--- Requirement ---
Rewrite the part of the listing that opens with the line containing "has width=288, height=225." and closes with the line containing "click(781, 471)", replacing "magnifier" with "magnifying glass" and leaving everything else unchanged.

----

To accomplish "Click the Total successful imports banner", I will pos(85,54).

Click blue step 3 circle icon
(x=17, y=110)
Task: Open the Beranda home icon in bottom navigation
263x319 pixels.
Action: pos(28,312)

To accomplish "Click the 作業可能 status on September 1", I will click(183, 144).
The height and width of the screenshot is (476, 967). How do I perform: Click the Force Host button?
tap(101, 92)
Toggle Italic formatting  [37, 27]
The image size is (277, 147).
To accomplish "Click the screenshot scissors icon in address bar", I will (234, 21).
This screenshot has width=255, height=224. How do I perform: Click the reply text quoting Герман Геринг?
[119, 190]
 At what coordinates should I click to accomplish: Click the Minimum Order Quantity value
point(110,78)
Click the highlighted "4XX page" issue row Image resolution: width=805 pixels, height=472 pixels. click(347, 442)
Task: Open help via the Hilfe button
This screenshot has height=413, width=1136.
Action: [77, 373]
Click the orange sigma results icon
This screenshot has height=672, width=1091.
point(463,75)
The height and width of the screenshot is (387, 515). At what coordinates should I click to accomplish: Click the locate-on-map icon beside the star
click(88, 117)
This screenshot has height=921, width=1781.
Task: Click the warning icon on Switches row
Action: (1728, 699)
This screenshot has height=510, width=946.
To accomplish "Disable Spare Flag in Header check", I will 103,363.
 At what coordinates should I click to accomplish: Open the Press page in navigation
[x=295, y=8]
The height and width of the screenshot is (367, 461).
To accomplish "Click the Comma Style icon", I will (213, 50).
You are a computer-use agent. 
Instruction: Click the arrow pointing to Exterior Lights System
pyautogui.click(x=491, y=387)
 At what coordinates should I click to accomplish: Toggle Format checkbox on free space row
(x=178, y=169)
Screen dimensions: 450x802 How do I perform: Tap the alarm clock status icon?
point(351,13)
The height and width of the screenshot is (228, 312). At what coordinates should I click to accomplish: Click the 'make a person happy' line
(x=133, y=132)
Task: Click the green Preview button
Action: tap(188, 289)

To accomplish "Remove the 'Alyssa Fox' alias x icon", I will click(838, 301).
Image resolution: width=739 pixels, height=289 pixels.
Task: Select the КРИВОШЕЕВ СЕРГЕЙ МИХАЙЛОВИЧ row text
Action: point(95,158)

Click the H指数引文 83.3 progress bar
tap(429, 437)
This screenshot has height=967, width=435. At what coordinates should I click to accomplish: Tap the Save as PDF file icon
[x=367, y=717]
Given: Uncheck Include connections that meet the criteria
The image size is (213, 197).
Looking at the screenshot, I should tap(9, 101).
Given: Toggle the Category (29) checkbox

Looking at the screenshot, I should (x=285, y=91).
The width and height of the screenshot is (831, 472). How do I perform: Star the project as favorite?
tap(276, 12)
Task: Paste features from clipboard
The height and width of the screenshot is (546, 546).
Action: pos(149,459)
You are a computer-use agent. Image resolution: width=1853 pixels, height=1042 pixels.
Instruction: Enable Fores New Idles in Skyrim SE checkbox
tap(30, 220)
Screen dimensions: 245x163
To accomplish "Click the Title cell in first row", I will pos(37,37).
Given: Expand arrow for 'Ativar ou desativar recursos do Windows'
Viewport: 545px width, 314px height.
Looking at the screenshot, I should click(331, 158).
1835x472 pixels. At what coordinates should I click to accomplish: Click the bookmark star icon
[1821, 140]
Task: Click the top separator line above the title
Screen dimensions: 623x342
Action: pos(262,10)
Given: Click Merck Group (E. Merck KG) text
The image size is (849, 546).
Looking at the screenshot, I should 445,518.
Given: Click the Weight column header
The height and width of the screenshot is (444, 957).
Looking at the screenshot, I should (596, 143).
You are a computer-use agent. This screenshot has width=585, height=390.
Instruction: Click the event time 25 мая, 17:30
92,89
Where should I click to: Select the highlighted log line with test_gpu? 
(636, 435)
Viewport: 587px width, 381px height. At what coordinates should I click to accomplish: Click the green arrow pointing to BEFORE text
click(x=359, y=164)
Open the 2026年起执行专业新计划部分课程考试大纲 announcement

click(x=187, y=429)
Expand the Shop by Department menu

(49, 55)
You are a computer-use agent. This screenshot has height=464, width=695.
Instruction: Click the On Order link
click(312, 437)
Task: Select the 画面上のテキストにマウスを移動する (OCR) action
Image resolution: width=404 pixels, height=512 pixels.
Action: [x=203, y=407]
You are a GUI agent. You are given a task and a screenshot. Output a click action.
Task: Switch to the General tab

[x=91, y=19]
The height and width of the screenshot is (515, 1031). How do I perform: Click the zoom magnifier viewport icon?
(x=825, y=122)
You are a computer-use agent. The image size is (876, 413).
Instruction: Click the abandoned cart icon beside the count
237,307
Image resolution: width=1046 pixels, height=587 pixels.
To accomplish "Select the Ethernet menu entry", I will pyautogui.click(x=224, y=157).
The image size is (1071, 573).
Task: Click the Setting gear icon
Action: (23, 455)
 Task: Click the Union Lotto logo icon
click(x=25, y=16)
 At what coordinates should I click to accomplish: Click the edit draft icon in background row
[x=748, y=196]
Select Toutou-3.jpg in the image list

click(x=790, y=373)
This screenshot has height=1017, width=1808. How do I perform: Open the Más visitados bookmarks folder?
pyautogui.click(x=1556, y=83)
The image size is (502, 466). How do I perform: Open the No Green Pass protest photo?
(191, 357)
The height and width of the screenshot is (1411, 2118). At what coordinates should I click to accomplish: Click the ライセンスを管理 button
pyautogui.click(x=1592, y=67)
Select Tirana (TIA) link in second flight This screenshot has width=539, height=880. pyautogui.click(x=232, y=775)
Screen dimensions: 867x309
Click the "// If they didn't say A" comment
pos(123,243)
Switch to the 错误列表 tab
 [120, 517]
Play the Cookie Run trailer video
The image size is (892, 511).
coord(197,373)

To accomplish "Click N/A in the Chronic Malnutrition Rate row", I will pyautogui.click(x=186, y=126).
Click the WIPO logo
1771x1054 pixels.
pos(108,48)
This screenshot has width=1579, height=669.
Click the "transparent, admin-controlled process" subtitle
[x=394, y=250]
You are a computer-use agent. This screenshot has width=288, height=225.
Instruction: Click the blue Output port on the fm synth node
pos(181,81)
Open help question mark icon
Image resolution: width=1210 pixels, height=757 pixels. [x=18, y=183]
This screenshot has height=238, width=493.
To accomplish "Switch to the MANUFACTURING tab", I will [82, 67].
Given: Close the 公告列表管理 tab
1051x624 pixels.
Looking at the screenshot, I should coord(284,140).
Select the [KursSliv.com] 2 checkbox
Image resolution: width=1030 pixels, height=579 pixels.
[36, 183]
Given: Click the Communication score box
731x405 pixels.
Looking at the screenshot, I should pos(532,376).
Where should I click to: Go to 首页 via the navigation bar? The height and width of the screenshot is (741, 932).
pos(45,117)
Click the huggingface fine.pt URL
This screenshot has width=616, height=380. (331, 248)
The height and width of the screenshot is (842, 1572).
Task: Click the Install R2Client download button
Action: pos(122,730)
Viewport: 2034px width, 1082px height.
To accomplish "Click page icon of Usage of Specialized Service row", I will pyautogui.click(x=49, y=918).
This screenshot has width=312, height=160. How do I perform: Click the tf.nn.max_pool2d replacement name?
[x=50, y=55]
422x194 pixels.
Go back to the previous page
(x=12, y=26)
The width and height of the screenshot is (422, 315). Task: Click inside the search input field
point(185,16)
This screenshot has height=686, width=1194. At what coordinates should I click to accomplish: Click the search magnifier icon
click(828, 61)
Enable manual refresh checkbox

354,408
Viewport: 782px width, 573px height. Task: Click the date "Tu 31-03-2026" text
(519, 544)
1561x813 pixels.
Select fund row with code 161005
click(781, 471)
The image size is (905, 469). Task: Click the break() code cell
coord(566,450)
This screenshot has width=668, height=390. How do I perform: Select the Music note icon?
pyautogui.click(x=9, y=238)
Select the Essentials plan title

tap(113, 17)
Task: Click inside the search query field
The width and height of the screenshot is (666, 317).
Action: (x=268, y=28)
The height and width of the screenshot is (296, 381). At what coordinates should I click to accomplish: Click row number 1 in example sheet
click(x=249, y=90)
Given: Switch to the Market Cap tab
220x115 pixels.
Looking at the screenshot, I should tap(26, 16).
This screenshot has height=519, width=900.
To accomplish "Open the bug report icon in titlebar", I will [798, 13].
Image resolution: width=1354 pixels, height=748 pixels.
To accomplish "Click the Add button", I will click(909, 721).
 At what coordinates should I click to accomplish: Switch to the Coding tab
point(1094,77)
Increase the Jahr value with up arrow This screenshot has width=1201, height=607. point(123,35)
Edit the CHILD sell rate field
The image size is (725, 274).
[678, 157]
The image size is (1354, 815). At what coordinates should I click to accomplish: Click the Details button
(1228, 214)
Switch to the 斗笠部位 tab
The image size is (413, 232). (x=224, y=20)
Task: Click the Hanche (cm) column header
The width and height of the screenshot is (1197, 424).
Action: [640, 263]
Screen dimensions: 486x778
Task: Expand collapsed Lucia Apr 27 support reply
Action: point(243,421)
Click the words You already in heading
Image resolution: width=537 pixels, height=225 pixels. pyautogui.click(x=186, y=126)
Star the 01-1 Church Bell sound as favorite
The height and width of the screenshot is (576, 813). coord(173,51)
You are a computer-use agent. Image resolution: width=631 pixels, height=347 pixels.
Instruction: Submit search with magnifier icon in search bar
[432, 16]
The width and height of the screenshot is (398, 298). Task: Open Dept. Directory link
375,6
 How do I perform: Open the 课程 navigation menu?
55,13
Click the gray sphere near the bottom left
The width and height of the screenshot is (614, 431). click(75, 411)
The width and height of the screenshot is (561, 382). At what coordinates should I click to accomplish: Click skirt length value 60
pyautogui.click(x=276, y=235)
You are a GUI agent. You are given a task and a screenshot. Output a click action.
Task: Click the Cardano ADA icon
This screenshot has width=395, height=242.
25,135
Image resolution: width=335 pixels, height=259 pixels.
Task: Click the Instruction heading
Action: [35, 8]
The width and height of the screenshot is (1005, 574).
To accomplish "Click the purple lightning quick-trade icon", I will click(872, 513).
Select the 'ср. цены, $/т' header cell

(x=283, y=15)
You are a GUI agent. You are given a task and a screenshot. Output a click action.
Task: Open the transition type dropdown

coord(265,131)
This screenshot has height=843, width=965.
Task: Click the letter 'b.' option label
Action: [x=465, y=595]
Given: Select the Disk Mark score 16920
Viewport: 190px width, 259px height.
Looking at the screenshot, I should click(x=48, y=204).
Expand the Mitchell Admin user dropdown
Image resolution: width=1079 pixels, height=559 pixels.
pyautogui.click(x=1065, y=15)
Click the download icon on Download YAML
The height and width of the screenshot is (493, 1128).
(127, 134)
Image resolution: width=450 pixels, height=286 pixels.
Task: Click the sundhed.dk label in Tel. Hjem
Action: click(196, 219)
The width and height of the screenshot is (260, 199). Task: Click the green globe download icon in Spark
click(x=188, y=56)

----

--- The result ---
You are a computer-use agent. This screenshot has width=288, height=225.
Instruction: Click the blue Output port on the fm synth node
pos(181,81)
Open help question mark icon
Image resolution: width=1210 pixels, height=757 pixels. [x=18, y=183]
This screenshot has height=238, width=493.
To accomplish "Switch to the MANUFACTURING tab", I will [82, 67].
Given: Close the 公告列表管理 tab
1051x624 pixels.
Looking at the screenshot, I should coord(284,140).
Select the [KursSliv.com] 2 checkbox
Image resolution: width=1030 pixels, height=579 pixels.
[36, 183]
Given: Click the Communication score box
731x405 pixels.
Looking at the screenshot, I should pos(532,376).
Where should I click to: Go to 首页 via the navigation bar? The height and width of the screenshot is (741, 932).
pos(45,117)
Click the huggingface fine.pt URL
This screenshot has width=616, height=380. (331, 248)
The height and width of the screenshot is (842, 1572).
Task: Click the Install R2Client download button
Action: pos(122,730)
Viewport: 2034px width, 1082px height.
To accomplish "Click page icon of Usage of Specialized Service row", I will pyautogui.click(x=49, y=918).
This screenshot has width=312, height=160. How do I perform: Click the tf.nn.max_pool2d replacement name?
[x=50, y=55]
422x194 pixels.
Go back to the previous page
(x=12, y=26)
The width and height of the screenshot is (422, 315). Task: Click inside the search input field
point(185,16)
This screenshot has height=686, width=1194. At what coordinates should I click to accomplish: Click the search magnifying glass icon
click(828, 61)
Enable manual refresh checkbox

354,408
Viewport: 782px width, 573px height. Task: Click the date "Tu 31-03-2026" text
(519, 544)
1561x813 pixels.
Select fund row with code 161005
click(781, 471)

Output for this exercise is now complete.